Ein Experiment zur Wirksamkeit von Versprechen. Wie werden sich der Freund oder die Freundin verhalten? Werden sie das Vertrauen eines Dritten in sie rechtfertigen oder rücksichtslos den eigenen Gewinn optimieren? Forscher am Max-Planck-Institut für Ökonomik zeigen, dass positive Vorhersagen deutlich seltener werden, wenn Befragte zuvor versprechen, ihre ehrliche Meinung zu sagen. Dieser Effekt könnte nach Ansicht der Forscher dazu genutzt werden, zuverlässigere Beurteilungen zum Beispiel in Bewerbungsverfahren für Doktorandenprogramme zu erhalten.
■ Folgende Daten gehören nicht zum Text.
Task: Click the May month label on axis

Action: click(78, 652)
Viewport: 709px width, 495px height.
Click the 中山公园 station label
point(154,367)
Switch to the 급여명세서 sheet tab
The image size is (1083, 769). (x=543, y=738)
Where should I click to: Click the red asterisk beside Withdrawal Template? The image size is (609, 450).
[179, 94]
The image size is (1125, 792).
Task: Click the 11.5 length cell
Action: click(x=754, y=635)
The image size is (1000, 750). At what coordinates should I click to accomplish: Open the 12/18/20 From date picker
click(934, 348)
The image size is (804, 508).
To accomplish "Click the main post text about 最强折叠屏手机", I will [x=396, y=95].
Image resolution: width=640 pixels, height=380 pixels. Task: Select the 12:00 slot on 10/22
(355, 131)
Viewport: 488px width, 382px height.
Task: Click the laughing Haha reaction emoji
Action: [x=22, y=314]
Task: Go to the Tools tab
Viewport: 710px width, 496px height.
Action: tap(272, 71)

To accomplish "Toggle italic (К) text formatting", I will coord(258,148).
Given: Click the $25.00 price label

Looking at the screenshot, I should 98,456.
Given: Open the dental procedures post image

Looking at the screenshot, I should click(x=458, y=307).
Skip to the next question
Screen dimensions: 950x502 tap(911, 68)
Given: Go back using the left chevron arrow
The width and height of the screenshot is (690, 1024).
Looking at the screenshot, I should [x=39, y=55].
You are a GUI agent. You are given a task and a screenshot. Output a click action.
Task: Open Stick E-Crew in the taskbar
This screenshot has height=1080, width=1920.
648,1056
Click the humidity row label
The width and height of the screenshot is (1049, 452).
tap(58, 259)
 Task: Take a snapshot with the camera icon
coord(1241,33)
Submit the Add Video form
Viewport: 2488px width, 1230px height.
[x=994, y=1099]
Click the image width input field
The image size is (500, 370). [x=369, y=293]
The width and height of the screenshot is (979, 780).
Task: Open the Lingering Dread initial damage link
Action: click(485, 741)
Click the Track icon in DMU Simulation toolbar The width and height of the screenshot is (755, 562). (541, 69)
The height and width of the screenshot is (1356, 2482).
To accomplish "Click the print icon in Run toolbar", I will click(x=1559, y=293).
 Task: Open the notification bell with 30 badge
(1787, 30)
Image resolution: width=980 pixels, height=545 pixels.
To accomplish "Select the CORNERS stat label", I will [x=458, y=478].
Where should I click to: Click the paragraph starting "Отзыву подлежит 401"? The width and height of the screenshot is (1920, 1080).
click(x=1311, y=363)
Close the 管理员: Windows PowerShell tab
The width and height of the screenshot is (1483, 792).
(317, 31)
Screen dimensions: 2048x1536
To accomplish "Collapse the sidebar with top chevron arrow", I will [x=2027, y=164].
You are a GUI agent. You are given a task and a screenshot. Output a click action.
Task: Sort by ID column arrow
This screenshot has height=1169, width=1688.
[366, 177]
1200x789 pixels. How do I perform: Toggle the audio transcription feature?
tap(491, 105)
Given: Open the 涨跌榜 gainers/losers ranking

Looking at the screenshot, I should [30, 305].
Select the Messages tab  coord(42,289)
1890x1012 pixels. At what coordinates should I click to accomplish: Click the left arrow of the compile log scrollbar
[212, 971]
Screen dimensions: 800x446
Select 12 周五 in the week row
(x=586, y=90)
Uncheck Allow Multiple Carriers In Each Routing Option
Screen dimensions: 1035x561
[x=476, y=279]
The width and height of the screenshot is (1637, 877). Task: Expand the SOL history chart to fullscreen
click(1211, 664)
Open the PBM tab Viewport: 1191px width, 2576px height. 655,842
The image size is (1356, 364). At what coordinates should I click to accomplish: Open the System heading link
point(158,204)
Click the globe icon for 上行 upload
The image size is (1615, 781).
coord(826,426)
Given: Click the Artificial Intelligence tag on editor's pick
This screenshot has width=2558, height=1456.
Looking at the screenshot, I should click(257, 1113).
Die Wirksamkeit von Versprechen ist belegt. Vielfach stehen Menschen selbst dann zu ihrem Wort, wenn sie dadurch (ökonomische) Nachteile erleiden. Das hat die experimentelle Wirtschaftsforschung in zahlreichen Experimenten gezeigt. Nicht um eigenes Verhalten, sondern um die erwartete Entscheidung eines Freundes oder einer Freundin geht es in einem Experiment von Mitesh Kataria und Fabian Winter vom Jenaer Max-Planck-Institut für Ökonomik: Wie beeinflusst das Versprechen, nach bestem Wissen und Gewissen zu antworten, die Aussagen über die Vertrauenswürdigkeit eines Freundes? Für ihr Experiment haben die beiden Wirtschaftswissenschaftler ein spieltheoretisches Vertrauensexperiment für zwei Spieler neu gestaltet und einen dritten Mitspieler als beratende Instanz eingeführt.